Exercise description =>
Render the lines below as a Markdown table with a No. column for the row number and a Line column for the line, leaving out blank lines.

Data to process =>

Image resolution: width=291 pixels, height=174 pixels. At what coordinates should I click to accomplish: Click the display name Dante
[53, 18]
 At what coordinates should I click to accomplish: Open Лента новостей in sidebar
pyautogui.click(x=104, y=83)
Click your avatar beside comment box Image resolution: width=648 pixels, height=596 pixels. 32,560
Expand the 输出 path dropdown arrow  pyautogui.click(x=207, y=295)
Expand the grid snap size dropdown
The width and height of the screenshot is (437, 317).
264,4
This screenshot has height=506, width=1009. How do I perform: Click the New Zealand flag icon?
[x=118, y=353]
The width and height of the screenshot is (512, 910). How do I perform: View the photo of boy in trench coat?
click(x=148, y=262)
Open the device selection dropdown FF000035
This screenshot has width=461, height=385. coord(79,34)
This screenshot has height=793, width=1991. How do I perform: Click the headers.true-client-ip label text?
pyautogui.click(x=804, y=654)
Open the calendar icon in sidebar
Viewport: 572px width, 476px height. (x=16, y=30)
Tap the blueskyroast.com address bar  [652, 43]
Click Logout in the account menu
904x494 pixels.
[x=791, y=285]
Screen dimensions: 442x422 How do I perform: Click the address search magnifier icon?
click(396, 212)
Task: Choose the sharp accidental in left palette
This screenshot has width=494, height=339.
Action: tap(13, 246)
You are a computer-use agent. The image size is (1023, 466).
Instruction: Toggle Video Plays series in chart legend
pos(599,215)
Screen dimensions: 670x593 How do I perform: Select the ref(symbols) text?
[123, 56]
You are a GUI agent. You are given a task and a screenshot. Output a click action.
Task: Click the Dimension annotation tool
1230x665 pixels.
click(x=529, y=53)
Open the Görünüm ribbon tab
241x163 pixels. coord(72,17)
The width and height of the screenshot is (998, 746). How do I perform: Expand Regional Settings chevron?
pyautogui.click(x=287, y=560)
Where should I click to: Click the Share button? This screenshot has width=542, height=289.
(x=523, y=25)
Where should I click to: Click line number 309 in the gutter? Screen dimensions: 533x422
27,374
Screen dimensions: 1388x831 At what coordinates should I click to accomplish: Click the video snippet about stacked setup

Correct result =>
| No. | Line |
|---|---|
| 1 | Image resolution: width=291 pixels, height=174 pixels. At what coordinates should I click to accomplish: Click the display name Dante |
| 2 | [53, 18] |
| 3 |  At what coordinates should I click to accomplish: Open Лента новостей in sidebar |
| 4 | pyautogui.click(x=104, y=83) |
| 5 | Click your avatar beside comment box Image resolution: width=648 pixels, height=596 pixels. 32,560 |
| 6 | Expand the 输出 path dropdown arrow  pyautogui.click(x=207, y=295) |
| 7 | Expand the grid snap size dropdown |
| 8 | The width and height of the screenshot is (437, 317). |
| 9 | 264,4 |
| 10 | This screenshot has height=506, width=1009. How do I perform: Click the New Zealand flag icon? |
| 11 | [x=118, y=353] |
| 12 | The width and height of the screenshot is (512, 910). How do I perform: View the photo of boy in trench coat? |
| 13 | click(x=148, y=262) |
| 14 | Open the device selection dropdown FF000035 |
| 15 | This screenshot has width=461, height=385. coord(79,34) |
| 16 | This screenshot has height=793, width=1991. How do I perform: Click the headers.true-client-ip label text? |
| 17 | pyautogui.click(x=804, y=654) |
| 18 | Open the calendar icon in sidebar |
| 19 | Viewport: 572px width, 476px height. (x=16, y=30) |
| 20 | Tap the blueskyroast.com address bar  [652, 43] |
| 21 | Click Logout in the account menu |
| 22 | 904x494 pixels. |
| 23 | [x=791, y=285] |
| 24 | Screen dimensions: 442x422 How do I perform: Click the address search magnifier icon? |
| 25 | click(396, 212) |
| 26 | Task: Choose the sharp accidental in left palette |
| 27 | This screenshot has width=494, height=339. |
| 28 | Action: tap(13, 246) |
| 29 | You are a computer-use agent. The image size is (1023, 466). |
| 30 | Instruction: Toggle Video Plays series in chart legend |
| 31 | pos(599,215) |
| 32 | Screen dimensions: 670x593 How do I perform: Select the ref(symbols) text? |
| 33 | [123, 56] |
| 34 | You are a GUI agent. You are given a task and a screenshot. Output a click action. |
| 35 | Task: Click the Dimension annotation tool |
| 36 | 1230x665 pixels. |
| 37 | click(x=529, y=53) |
| 38 | Open the Görünüm ribbon tab |
| 39 | 241x163 pixels. coord(72,17) |
| 40 | The width and height of the screenshot is (998, 746). How do I perform: Expand Regional Settings chevron? |
| 41 | pyautogui.click(x=287, y=560) |
| 42 | Where should I click to: Click the Share button? This screenshot has width=542, height=289. |
| 43 | (x=523, y=25) |
| 44 | Where should I click to: Click line number 309 in the gutter? Screen dimensions: 533x422 |
| 45 | 27,374 |
| 46 | Screen dimensions: 1388x831 At what coordinates should I click to accomplish: Click the video snippet about stacked setup |